[FEAT] [ROCm] Add ROCm support to fastsafetensors #34

tjtanaa · 2025-10-22T13:43:38Z

Motivation

Loading large model weights has been a bottleneck in development. Moreover, there are more and more models that do not have smaller model size counterpart for rapid prototyping and development.
The cold start time during deployment is also a huge downside.

Lucky to have found out this hidden GEM which also has great integration with vLLM.

Purpose

Add support on ROCm. Since at the moment there are no alternative to NVIDIA-GDS, this enable is without GDS support.

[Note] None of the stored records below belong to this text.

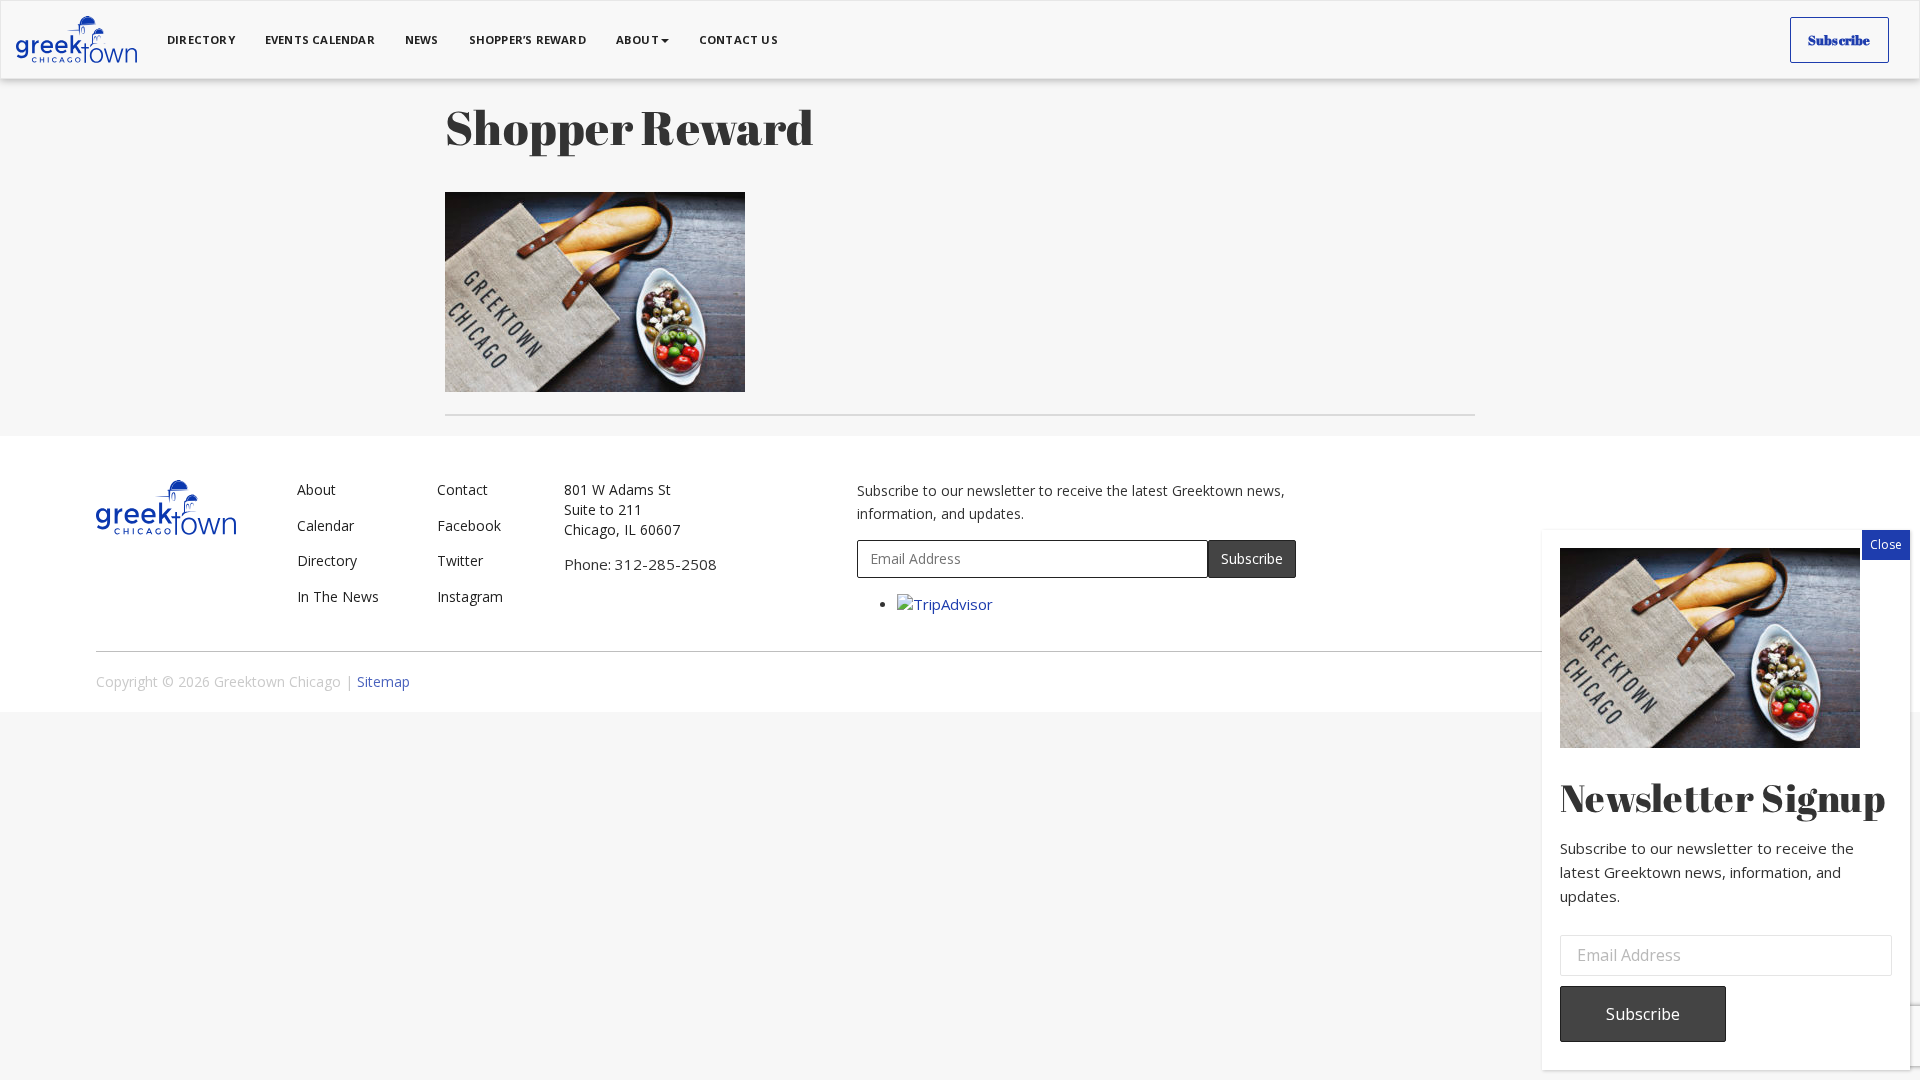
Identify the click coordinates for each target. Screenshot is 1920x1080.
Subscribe (1839, 40)
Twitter (460, 560)
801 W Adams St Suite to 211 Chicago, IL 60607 (622, 509)
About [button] (637, 39)
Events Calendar (320, 39)
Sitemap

From the news on ROCm 7.9 Tech Preview , there is a new library called hipFile. Hope that we can enable GDS when it is released.

Performance

When loading DeepSeek-R1 weight with TP8, we saw a whooping 7.4x improvement compared to reading using safetensors from NVMe using vLLM.

NOTE: On vLLM it will by default try to load fastsafetensors with gds=True, and if gds=True is not supported it will fallback to gds=False. Hey, there is no need to update vLLM code and it works after installing this fastsafetensors ROCm support !

Tests

It passes all of the core unit test:

tests/test_multi.py
tests/test_fastsafetensors.py

I have also been heavily using it for my development on ROCm since the enablement of this feature.

Setup steps.

I have updated the README.md.
It is as easy as python3 setup.py develop

UPDATES on setup steps:

Install from Github Source

pip install git+https://github.com/foundation-model-stack/fastsafetensors.git

Install from source

pip install .

@takeshi-yoshimura are you interested in collaborating on a vLLM blog post at https://blog.vllm.ai/ showcasing how effective it is fastsafetensors in improving cold start efficiency.

takeshi-yoshimura · 2025-10-23T00:53:55Z

excellent work! I will review your changes later this week or early next week. Of course, I can help the blog post!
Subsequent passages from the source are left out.